Effective March 2025, single-holder demat and mutual fund accounts require a nominee or an opt-out declaration, allowing up to 10 nominees with percentage allocations. From November 2025, bank accounts can have up to four nominees, an increase from the previous single nominee limit.
Many Indians Get This Wrong: A Nominee May Not Inherit Your Assets
A nominee is a person you officially name to receive your assets after your death. But here is the catch: the nominee does not own those assets.

- Supreme Court ruled nominee is trustee until succession is decided.

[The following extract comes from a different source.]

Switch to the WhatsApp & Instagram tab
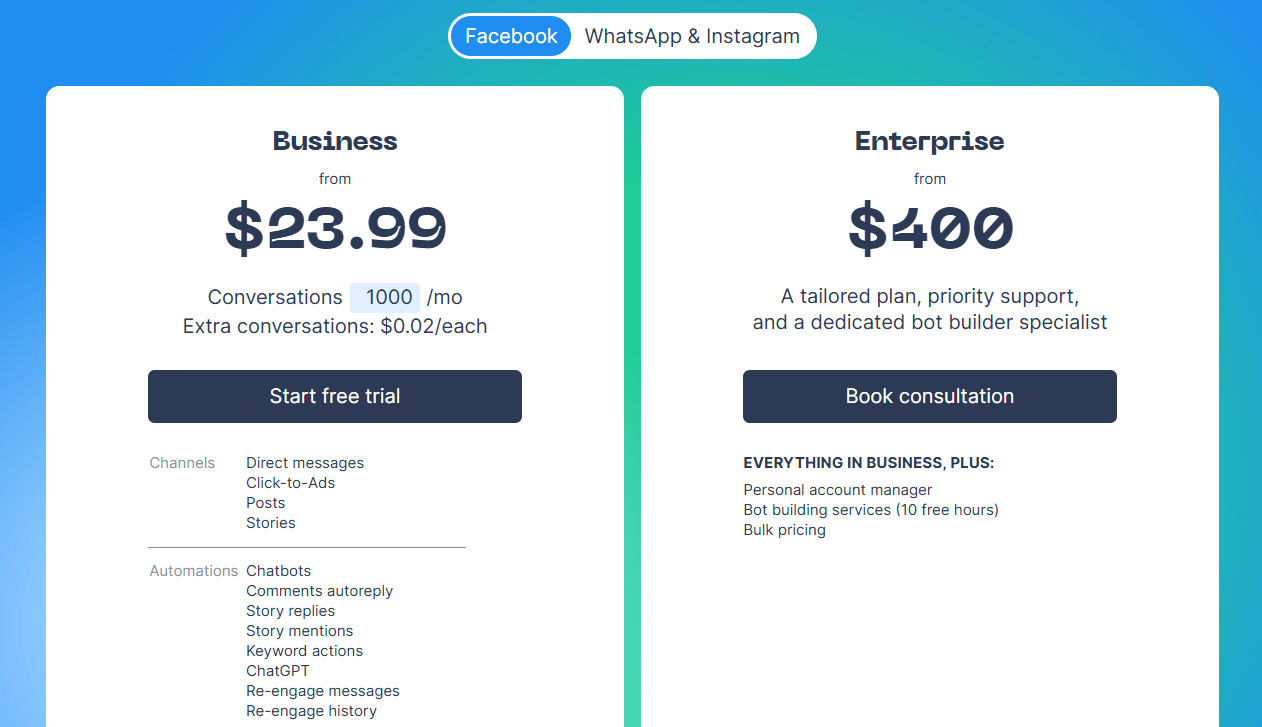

Most people assume that nominating a family member in their bank account or mutual fund is enough to ensure that person inherits their money. It is not. A nominee and a legal heir are two very different things, and confusing the two can lead to costly legal disputes for families.
What Is A Nominee?
A nominee is a person you officially name to receive your assets after your death. But here is the catch: the nominee does not own those assets. They only hold them temporarily, like a caretaker, until the rightful legal heirs come forward and claim ownership.
Think of it this way. A nominee is a middleman. They collect the assets on behalf of the estate, but they cannot keep them unless they are also the legal heir.
What Is A Legal Heir?
A legal heir is the person who actually inherits your estate. This is determined either by your will, if you have written one, or by the succession laws applicable to your religion if you have not. In most cases, legal heirs are your spouse, children, parents, or siblings.
The legal heir has full ownership rights over the inherited assets. The nominee does not.
What The Supreme Court Said
This distinction is not just a technicality. The Supreme Court settled it conclusively in December 2023, in the case of Shakti Yezdani versus Jayanand Jayant Salgaonkar. The court ruled that nomination does not equal ownership. A nominee holds assets in the capacity of a trustee until succession is legally decided.
There are two exceptions: the Employees' Provident Fund (EPF) and certain life insurance policies where the nominee is also designated as a beneficial nominee. In these cases, the nominee does get ownership.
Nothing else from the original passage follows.